10 Best Rotator Cuff Exercises for Strengthening

These rotator cuff exercises are not only for the rotator cuff muscles (supraspinatus, infraspinatus, teres minor, and subscapularis), but they are also for many of the muscles around the shoulder and that connect to the scapula. They all work together, so it’s important to exercise all the muscles, not just the specific rotator cuff muscles.

The first set of exercises are pendulums. These are circles, side to side, and front to back. They really help open up the shoulder joint and get all the muscles warmed up.

The next set of exercises are isometric exercises. These are great for when you are on precautions and are not suppose to do movements with the shoulder or when the movement hurts too much to do. Shoulder internal and external rotation isometrics are an effective way to start strengthening the muscles gently.

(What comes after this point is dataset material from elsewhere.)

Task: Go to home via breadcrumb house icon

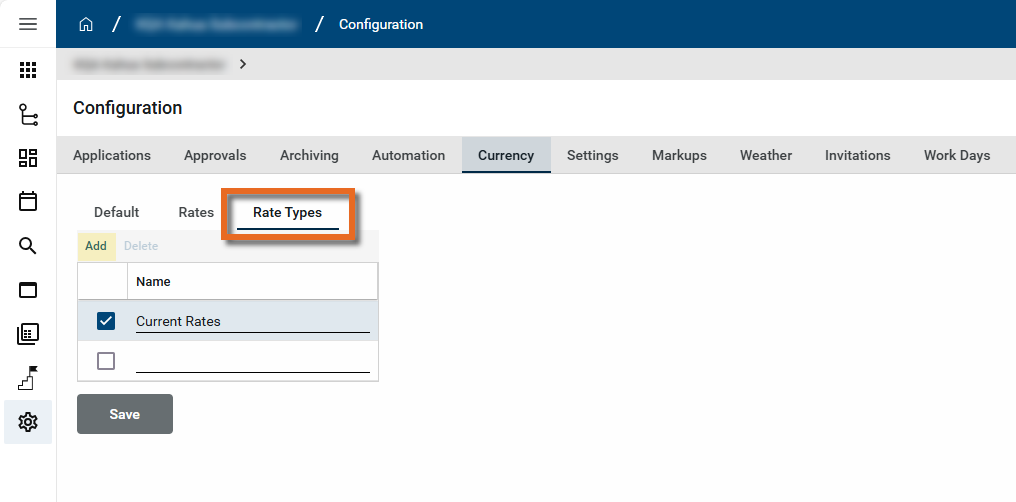Action: click(x=86, y=24)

Now you will do internal and external rotation exercises with a weight. These can be done lying on your side, and are a great next step once the isometric exercises become easy.

Now you will do Is, Ts, Ys, and Ws. These are some of the best ways to strengthen your thoracic back, or the upper back.

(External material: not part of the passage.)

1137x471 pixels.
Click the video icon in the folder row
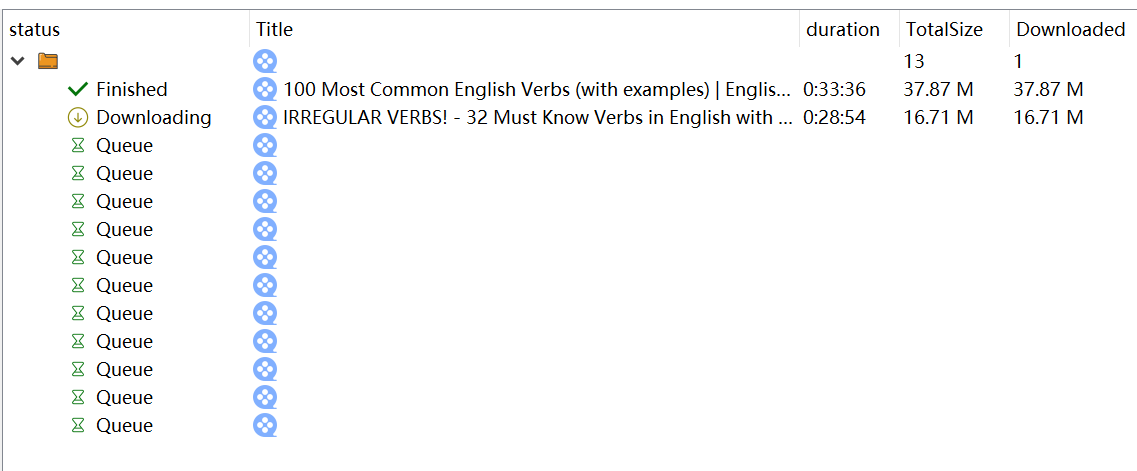pyautogui.click(x=265, y=62)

Then you have rows and bear hugs with a resistive band. Both of these do a great job strengthening the shoulder and helping with stability of the shoulder.

Serratus punches can be done several ways, but an easy way to do them is with a resistive band. When the serratus muscle is weak, it can cause scapula winging. This can cause a lot of shoulder instability and pain.

Finally, you will strengthen your biceps. The long head of the bicep comes up into the shoulder under the supraspinatus, and it attaches to the labrum. So it’s very important to keep strong as well.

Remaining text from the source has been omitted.